For most new leaders, to have an inaugural speech interrupted by not one but two standing ovations for your predecessor would be nothing short of disastrous.
But yesterday afternoon, as the affectionate crowd in Perth concert hall bounced to its feet at Nicola Sturgeon’s first mention of Alex Salmond, it was a measure of the genuine esteem between the pair, as well as canny choreography, that the new leader of the SNP – soon to be confirmed Scotland’s first female first minster – was happy enough to devote the start of her speech to that “champion of our nation”, and still managed not to be upstaged by him.
There was an audible catch in Sturgeon’s throat as she began by telling the gathered faithful: “To stand here before you today, for the first time as your leader, is the proudest moment of my life.” It had been an emotional weekend for the SNP: the first time it had come together nationally since its defeat in September’s independence referendum. Yet it was ludicrously buoyant, despite this glaring fact, thanks to a huge surge in membership and in the polls.

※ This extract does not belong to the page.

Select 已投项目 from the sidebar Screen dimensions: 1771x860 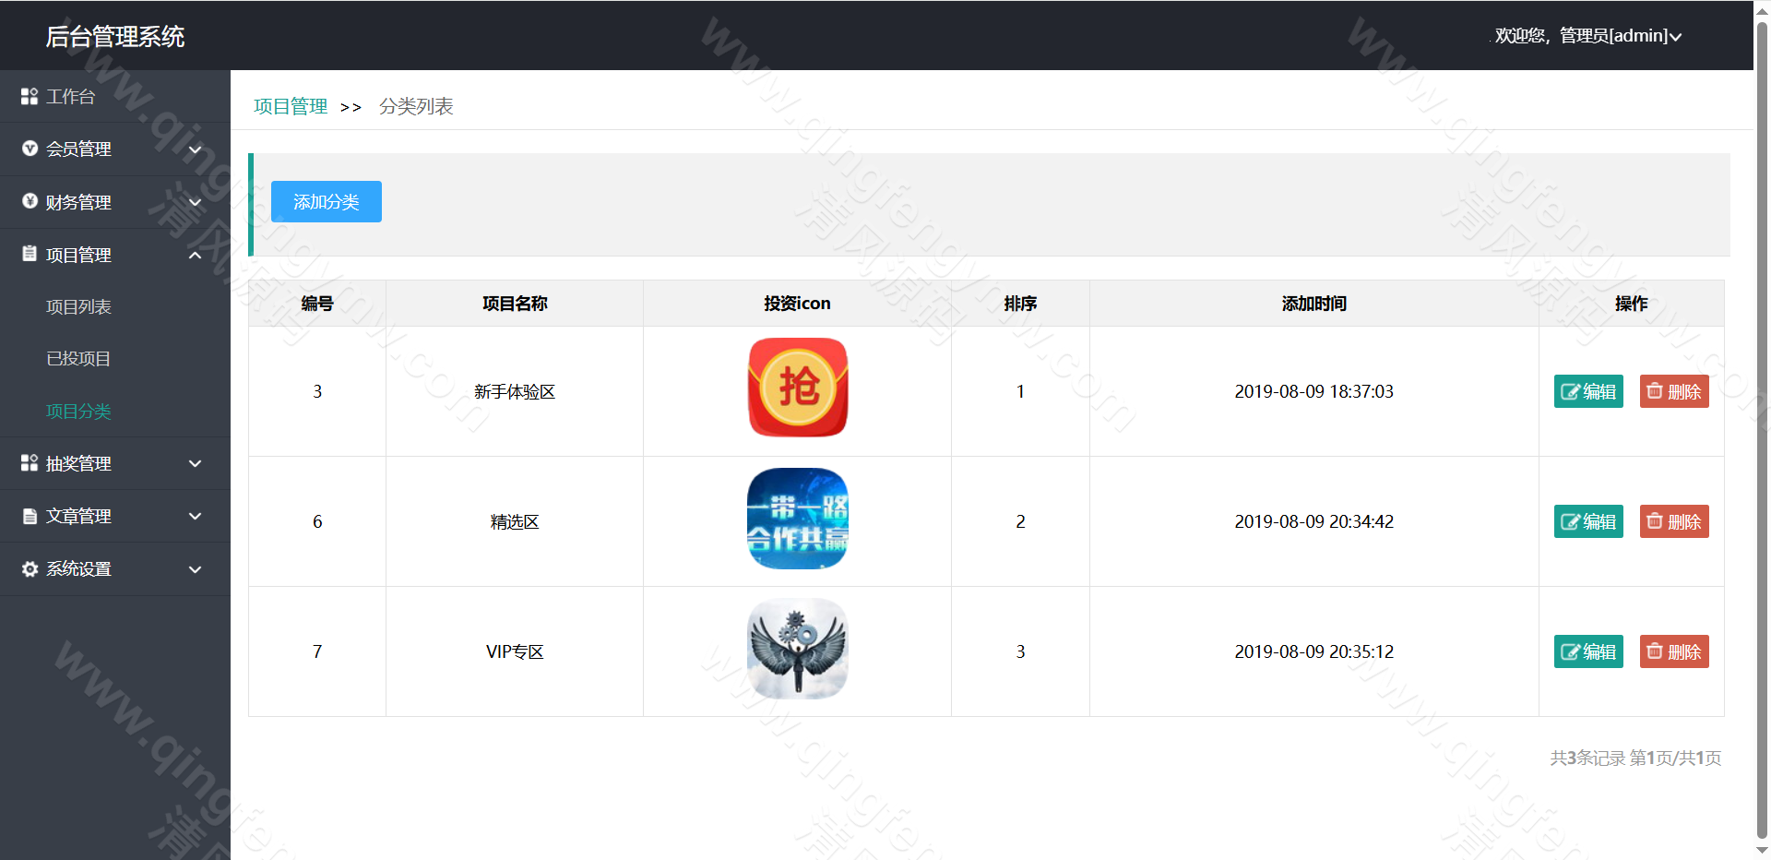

And what Sturgeon lacks in the oratorical furbelow and cosy wit that was Salmond’s stock in trade, she made up for in detail. This was a serious, crafted speech. But it also evidenced the tightrope walk that the new leader faces. The SNP has regularly drawn fire for trying to be all things to all people, not least in the referendum campaign. Perth felt like the last-chance saloon for galvanising rhetoric, and Sturgeon has six short months before the general election to prove that her party is a truly progressive alternative to Labour.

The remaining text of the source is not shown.